##### EXCERPT PROVIDED
# Is there any example of Regression Tree driven optimization (or active learning)?

Bayesian Optimization is the classic example of meta-model driven optimization where new observations are used to train a Gaussian process that provides a clue to where to optimize next.

LEM (Learnable Evolution Models) are evolutionary models where rather than recombining observations (like GAs) a population is fit to a classifier to find out which areas are more promising (although the method itself has quite a lot of non-statistical operations on top of this).

I was looking for something simpler where the optimization is driven by a simple regression tree (sample from most promising leaf or through some bandit algorithm on the leaves). However I can't seem to find any reference on the subject. It must have been tried before.

• I just ran into this question by googling around, and am also interested. Have you ever run into any interesting literature on this since asking the question? – Dennis Soemers Nov 20 '16 at 16:46
• no sorry. Did some very basic demos and the results were mediocre (but not terrible given the time put into making them). Also tried training a regression tree on just sampling from the posterior of a Bayesian Optimizer (basically a meta-meta-model) but it was quite a poor representation of it. I might work more on this at some other time but i am too taken with other stuff now, sorry – CarrKnight Nov 21 '16 at 13:39

## 1 Answer

An active learning approach using which combines an incrementally-learned Regression Tree with bandit-style sampling from leaf nodes to determine which instance to request a label for next is described in the “Adapting to Concept Drift in Credit Card Transaction Data Streams Using Contextual Bandits and Decision Trees” paper (disclaimer: I'm an author on the paper).

A short summary:

• A regression tree is learned to predict targets $$\hat{y}$$ based on feature vectors $$x$$. This is done with an incremental tree learner, it can grow over time as labelled data becomes available (for instance due to active learning)
• Every node in the regression tree also contains linear models that are trained such that we can additionally distinguish between different instances within the same leaf nodes. Training linear models in all nodes, rather than only the leaf nodes or only the root node, allows us to both generalize across the tree as well as specialize for subsets of the tree.
• Predictions made by linear models be treated as "ground truth" labels for unlabelled instances and plugged into the Regression Tree Learner to allow the tree to grow more quickly than it could if we only used data with real labels (Semi-Supervised Learning).
• Leaf nodes are treated as arms of a Contextual Multi-Armed Bandit (contextual because we also happen to have feature vectors for instances drawn from leaf nodes)
• A Contextual Multi-Armed Bandit algorithm is used to select unlabelled instances for which we'd like to obtain labels (i.e. active learning)
##########
- [GIVEN TASK]:
Can you quote the thread on regression-tree-driven optimization word for word, starting at "# Is there any" and ending at "to optimize next."?
##### EXTRACTED DATA
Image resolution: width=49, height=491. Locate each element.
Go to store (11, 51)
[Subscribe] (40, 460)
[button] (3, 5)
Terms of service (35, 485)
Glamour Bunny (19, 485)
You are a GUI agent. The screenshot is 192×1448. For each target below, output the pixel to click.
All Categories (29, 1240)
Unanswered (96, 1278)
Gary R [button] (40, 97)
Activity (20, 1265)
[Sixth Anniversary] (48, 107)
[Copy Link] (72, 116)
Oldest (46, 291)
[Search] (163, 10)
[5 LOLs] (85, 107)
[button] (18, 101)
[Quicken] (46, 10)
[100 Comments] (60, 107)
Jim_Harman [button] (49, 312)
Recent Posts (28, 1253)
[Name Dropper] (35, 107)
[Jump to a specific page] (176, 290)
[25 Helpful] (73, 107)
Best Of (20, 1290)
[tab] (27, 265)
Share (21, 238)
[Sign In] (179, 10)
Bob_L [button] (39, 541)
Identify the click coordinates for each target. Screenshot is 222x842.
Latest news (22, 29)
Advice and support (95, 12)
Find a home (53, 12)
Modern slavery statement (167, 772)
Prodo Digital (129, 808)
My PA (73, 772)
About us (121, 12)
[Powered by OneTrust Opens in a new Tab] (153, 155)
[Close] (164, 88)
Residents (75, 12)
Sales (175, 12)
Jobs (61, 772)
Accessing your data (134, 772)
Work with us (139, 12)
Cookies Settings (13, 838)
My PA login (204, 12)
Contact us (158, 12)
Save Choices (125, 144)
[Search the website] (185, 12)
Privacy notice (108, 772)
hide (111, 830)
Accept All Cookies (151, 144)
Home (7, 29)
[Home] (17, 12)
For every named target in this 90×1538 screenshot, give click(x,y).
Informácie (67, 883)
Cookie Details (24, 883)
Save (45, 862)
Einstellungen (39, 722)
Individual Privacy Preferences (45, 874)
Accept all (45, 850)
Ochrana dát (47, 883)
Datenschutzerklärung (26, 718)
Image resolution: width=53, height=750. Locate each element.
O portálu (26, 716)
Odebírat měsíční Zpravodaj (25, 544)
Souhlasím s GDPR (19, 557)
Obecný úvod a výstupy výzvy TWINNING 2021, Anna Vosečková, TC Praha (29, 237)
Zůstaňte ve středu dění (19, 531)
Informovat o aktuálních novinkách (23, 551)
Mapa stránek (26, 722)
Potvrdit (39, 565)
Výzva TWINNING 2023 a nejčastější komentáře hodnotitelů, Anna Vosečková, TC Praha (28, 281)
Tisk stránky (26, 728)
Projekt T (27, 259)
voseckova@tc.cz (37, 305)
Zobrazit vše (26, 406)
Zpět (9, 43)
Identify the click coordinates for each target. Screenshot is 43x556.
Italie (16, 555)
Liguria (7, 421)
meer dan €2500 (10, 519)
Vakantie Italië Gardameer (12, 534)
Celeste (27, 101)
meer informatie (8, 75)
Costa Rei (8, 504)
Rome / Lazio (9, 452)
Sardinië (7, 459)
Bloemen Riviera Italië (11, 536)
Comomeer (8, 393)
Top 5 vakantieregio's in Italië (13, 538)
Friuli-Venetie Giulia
##########
- [SOLUTION TO THE PROBLEM]:
# Is there any example of Regression Tree driven optimization (or active learning)?

Bayesian Optimization is the classic example of meta-model driven optimization where new observations are used to train a Gaussian process that provides a clue to where to optimize next.